Her responsibilities at the hospital include managing the day-to-day nursing operations as well as the overall quality of the hospital for patients and guests. She also has her hand in pharmacy, rehabilitation and nutrition.
She believes that as a woman, she has a talent for building relationships and working in collaboration with others. She also enjoys mentoring other individuals. Plus, a lot of the employees at the hospital are female, and she feels she can relate to them.
Overall she has not had to deal with any disadvantages because of her gender, though it has been a challenge to balance work and the needs of her family from time to time, but she views that as a challenge that men face as well. She believes that she approaches any decision for the hospital as any leader would, regardless of gender.
Melissa Sackstein Newton, 1/2 Baked (Home of Creative Catering by Melissa)
Newton, 47, is the owner and manager of a restaurant and catering service at 415 S. Long Drive in Rockingham. A native New Yorker, her first job in 1985 was peeling potatoes in a neighborhood deli.
Over the years, she worked a variety of jobs at other small and chain restaurants and hotels, learning the business from the inside out. Now she is living the dream of owning a deli herself. She operates it with the help of her husband and three female employees.
“Vendors and business people in general who come in here find it hard to believe that I am the main point of contact as the business owner,” Newton said. “People just assume that there’s a man in charge. When they ask to speak to the manager and I say ‘Hi, I’m Melissa.
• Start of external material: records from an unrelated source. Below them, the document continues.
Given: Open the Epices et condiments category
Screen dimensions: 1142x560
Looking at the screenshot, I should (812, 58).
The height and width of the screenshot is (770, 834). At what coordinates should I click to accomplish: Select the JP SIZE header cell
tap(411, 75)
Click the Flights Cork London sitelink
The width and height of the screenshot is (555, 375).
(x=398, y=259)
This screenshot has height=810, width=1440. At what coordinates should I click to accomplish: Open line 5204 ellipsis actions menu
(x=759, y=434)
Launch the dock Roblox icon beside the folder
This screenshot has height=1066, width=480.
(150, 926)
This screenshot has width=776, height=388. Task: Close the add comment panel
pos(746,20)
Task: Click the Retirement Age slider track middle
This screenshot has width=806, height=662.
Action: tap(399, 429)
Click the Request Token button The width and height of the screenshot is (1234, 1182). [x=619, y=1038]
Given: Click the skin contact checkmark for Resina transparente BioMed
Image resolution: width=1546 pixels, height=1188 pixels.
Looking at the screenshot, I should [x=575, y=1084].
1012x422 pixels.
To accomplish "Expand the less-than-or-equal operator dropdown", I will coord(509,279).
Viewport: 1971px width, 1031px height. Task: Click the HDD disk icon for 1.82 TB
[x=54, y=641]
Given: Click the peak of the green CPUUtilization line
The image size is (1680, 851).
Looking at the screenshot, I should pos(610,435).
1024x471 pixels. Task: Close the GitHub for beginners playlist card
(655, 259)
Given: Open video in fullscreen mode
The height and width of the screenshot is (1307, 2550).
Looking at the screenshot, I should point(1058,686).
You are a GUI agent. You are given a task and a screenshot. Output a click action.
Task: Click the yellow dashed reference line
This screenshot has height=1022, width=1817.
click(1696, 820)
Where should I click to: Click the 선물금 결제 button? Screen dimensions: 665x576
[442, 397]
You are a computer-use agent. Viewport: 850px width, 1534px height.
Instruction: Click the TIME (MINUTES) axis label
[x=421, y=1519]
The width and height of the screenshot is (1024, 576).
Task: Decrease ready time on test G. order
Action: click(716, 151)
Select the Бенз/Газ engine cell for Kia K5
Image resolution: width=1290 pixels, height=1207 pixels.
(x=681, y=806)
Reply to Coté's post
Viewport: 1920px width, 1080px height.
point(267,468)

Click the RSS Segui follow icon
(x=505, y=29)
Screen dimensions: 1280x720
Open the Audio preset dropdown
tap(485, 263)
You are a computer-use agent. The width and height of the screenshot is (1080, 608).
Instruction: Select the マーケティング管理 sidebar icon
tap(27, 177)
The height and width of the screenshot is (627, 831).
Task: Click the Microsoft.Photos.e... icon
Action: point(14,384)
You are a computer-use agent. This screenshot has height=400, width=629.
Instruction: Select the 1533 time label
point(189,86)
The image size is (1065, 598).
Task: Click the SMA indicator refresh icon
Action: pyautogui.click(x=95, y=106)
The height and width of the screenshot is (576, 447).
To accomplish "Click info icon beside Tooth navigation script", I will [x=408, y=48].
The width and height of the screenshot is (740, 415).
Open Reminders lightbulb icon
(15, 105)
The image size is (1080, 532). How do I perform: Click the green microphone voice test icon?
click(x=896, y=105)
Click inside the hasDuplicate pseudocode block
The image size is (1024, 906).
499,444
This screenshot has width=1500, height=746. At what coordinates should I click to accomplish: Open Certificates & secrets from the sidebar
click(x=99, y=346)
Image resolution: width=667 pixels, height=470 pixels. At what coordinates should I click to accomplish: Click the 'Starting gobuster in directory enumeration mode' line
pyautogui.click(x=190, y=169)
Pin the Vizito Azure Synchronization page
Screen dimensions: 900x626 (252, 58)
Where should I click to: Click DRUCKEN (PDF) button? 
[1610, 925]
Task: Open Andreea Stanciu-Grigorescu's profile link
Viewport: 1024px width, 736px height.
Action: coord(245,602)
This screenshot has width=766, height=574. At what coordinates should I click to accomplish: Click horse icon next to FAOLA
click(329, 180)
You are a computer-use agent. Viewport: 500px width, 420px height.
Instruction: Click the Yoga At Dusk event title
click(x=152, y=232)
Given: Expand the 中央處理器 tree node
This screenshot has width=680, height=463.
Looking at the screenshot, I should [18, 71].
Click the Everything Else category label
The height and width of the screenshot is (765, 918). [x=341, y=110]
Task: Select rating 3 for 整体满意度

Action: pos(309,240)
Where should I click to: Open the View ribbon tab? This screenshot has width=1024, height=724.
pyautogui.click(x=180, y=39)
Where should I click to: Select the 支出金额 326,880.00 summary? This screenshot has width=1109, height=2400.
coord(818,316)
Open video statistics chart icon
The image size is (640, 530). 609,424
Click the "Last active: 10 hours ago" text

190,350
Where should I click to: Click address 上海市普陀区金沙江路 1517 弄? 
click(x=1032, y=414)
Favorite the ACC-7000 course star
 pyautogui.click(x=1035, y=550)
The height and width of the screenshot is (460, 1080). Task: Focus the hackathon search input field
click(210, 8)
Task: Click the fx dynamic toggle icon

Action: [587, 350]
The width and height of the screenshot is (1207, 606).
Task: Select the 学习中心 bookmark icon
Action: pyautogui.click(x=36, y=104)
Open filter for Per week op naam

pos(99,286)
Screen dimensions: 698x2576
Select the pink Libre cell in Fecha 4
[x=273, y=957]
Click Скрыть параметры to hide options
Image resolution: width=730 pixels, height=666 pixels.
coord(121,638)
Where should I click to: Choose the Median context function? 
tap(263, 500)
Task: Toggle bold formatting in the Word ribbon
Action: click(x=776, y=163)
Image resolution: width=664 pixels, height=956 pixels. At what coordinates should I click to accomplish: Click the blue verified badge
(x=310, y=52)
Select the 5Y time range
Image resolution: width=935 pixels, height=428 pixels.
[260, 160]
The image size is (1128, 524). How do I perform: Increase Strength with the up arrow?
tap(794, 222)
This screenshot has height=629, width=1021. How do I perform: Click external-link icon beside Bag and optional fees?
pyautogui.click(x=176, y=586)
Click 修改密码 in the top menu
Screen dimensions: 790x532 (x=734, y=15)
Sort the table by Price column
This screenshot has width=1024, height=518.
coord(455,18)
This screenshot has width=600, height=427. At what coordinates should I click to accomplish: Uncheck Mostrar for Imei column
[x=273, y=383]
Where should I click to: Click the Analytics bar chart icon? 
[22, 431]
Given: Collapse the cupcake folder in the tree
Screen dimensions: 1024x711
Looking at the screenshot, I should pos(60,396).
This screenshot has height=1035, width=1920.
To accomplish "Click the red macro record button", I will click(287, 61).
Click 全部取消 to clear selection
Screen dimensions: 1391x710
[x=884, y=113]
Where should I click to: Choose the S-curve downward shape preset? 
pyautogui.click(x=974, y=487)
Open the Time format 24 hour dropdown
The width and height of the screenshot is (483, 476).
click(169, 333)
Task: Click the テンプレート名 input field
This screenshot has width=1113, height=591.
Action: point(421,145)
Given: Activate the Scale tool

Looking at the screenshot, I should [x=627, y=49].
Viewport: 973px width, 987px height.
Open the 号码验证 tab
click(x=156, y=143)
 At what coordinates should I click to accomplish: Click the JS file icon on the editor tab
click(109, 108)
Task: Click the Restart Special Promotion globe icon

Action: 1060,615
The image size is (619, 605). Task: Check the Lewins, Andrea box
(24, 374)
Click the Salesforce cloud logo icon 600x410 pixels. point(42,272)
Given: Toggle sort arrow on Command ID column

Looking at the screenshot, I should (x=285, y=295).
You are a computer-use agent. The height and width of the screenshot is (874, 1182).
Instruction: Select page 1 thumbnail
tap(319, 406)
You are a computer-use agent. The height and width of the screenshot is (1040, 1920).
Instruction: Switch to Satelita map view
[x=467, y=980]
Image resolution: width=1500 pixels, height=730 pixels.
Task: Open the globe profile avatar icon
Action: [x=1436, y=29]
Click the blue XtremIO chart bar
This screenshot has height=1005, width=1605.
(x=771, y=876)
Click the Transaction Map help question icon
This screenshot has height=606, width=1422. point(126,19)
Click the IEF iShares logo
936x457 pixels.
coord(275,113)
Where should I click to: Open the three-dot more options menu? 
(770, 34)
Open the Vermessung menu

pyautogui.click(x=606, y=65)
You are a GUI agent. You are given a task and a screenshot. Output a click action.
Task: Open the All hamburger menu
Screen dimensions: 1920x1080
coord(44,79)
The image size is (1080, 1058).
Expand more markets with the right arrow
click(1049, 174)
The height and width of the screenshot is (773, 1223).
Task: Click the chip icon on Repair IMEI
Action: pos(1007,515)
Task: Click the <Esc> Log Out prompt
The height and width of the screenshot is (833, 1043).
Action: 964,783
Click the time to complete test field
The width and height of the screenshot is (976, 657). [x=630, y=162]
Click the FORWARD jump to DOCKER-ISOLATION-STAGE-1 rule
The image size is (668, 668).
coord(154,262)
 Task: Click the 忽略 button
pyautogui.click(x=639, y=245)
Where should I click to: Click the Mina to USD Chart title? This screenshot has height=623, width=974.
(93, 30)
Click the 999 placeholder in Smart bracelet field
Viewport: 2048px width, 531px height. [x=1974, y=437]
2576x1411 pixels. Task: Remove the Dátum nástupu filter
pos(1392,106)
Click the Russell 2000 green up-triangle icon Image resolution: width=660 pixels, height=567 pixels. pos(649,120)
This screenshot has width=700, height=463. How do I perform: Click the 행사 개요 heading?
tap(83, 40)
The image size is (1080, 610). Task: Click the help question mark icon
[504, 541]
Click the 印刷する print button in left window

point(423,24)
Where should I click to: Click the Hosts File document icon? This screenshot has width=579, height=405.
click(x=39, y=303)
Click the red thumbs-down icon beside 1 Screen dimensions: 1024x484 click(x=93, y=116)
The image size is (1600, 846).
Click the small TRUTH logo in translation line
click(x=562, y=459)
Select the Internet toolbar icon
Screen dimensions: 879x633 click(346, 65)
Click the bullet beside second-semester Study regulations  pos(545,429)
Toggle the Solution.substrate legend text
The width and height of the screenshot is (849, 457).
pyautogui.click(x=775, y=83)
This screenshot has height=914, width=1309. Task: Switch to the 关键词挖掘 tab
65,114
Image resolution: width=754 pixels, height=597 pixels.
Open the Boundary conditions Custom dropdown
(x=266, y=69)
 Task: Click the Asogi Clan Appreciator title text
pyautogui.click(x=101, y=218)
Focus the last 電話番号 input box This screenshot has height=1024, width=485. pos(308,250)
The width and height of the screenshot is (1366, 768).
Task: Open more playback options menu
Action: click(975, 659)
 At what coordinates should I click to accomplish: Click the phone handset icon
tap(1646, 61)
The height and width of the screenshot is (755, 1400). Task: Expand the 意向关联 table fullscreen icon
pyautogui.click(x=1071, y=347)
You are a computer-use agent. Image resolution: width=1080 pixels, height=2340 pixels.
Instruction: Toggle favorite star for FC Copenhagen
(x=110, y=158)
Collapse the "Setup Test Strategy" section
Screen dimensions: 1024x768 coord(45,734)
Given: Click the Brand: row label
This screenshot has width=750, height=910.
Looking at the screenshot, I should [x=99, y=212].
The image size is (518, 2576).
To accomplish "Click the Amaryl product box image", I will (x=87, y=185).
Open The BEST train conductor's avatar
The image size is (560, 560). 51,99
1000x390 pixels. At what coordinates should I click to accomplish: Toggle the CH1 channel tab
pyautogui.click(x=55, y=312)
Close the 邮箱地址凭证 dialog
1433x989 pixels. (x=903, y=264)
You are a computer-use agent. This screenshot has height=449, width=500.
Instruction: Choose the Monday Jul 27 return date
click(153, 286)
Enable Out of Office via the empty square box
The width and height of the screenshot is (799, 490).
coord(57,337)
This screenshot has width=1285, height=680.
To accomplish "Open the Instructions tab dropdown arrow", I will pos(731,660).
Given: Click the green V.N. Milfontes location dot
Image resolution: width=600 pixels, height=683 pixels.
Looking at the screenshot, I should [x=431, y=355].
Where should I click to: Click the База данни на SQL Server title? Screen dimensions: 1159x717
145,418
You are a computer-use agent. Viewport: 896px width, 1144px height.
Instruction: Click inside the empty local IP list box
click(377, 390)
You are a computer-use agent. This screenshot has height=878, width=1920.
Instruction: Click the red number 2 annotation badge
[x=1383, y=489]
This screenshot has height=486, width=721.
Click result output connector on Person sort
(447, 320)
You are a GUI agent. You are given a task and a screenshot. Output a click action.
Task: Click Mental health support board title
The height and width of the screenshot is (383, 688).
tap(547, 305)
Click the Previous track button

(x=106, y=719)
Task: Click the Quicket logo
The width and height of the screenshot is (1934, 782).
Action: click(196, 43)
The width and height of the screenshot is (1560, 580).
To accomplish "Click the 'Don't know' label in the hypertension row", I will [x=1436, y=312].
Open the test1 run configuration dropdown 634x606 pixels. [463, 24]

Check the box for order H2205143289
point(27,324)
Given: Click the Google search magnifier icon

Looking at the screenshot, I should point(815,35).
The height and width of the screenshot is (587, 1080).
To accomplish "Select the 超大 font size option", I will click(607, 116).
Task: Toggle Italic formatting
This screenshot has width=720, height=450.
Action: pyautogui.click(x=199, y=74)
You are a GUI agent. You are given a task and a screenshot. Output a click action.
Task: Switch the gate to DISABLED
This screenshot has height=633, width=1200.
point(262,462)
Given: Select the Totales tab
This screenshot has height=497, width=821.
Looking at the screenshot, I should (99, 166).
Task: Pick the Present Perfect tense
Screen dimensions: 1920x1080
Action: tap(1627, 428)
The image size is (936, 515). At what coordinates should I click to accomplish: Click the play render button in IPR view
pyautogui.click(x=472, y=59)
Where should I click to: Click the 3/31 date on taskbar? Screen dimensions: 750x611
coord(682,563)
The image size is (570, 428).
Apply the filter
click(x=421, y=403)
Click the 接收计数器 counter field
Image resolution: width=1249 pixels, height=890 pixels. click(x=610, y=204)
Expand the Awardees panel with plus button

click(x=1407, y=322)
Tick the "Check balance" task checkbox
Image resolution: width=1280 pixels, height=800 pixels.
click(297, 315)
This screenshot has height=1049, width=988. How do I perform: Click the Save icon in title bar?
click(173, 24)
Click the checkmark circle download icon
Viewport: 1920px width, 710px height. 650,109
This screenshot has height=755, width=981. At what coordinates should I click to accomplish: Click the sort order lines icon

Can I help you?’ people are always taken aback.”
Miranda Chavis, Hamlet Depot and Museums
Chavis, 31, keeps her time busy as the museum manager and downtown coordinator for the city of Hamlet. While she doesn’t run a business, she holds a key leadership position for the city of Hamlet.
She manages the day-to-day functions of the museum while trying to publicize events and help increase attendance to the museum. She also helps organize projects in downtown Hamlet to help the city realize its full potential. She has a total of 40 volunteers that help in the museum’s function. While she has put forth her best effort in making downtown Hamlet the place to be in the city, it can be challenging.
“There is always that disadvantage of people not taking you seriously because you’re a woman,” Chavis said. “As a woman, you almost have to work harder. I’m not saying this from personal experience, but it’s my observation. Women, however, have an incredible advantage while being in a leadership position. We multitask by nature. We balance work, home and children. Women can take those same talents and apply them to the business world.”
Staff writers Melonie Flomer and Matt Harrelson contributed to this report.